Clifford Maculay reacted instantly to the doctor's question; he became half-angry, completely indignant.

Doctor Hanson smiled. "You're not angry at the question," he said quietly; "you're not even surprised that a man of seventy should ask such a question. What you are indignant about is that your mind denies such a need. Cliff, you're trying to run your body with your brain."

"Naturally. So what has my love life—?"

"You've got glands too," remarked Hanson. "And some of them are damned important to mental balance."

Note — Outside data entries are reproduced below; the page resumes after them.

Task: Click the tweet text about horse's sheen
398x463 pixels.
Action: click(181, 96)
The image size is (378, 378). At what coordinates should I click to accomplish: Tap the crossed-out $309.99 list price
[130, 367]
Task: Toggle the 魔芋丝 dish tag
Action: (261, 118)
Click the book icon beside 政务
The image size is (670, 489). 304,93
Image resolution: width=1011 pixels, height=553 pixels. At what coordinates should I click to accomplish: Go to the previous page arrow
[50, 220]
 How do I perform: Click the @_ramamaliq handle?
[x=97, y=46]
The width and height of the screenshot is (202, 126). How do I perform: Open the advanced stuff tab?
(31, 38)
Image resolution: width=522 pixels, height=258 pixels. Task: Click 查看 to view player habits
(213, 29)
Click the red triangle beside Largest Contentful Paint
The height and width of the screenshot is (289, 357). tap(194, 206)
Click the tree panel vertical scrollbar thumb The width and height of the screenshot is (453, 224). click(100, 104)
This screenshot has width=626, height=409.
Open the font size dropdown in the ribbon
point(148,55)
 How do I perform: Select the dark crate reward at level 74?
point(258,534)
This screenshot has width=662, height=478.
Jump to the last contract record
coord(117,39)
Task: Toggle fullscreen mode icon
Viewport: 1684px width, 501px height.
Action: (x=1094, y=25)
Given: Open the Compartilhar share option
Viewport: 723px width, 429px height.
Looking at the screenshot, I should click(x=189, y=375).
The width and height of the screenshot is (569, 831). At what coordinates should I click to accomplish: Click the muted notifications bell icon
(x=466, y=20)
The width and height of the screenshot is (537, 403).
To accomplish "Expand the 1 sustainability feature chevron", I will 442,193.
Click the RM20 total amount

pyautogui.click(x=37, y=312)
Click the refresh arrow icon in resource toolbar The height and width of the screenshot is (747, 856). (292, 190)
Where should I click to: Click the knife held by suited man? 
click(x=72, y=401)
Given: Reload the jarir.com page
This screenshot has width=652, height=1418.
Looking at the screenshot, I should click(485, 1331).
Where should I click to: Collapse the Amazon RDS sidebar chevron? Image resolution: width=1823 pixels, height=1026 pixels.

Maculay sat forward on the chair, tense and alert. He was not accustomed to being browbeaten; Maculay gave the orders and other people jumped. Now that he was on the receiving end of the deal, he was preparing for the battle of wits. But Hanson had seen many such men in forty-odd years of medicine. Hanson did not see Maculay the Mind; he saw a man of thirty-eight, soft from lack of exercise, underweight from the constant burning away of nervous energy. He saw a fine physical machine being run into an early grave or a sanatorium, because the mind behind those sharp blue eyes was too damned ignorant to understand that it could not trade the worn-out body for a new model with white sidewall tires, automatic defroster, and long-playing record attachment.

"Relax," said Hanson; "I'm not going to argue with you."

"Good. Now let's get down to business."

"Exactly what do you want?"

Maculay pondered for a moment. "Do you understand variable-matrix radiation mechanics?"

"Probably as little as you know synaptic pressure theory."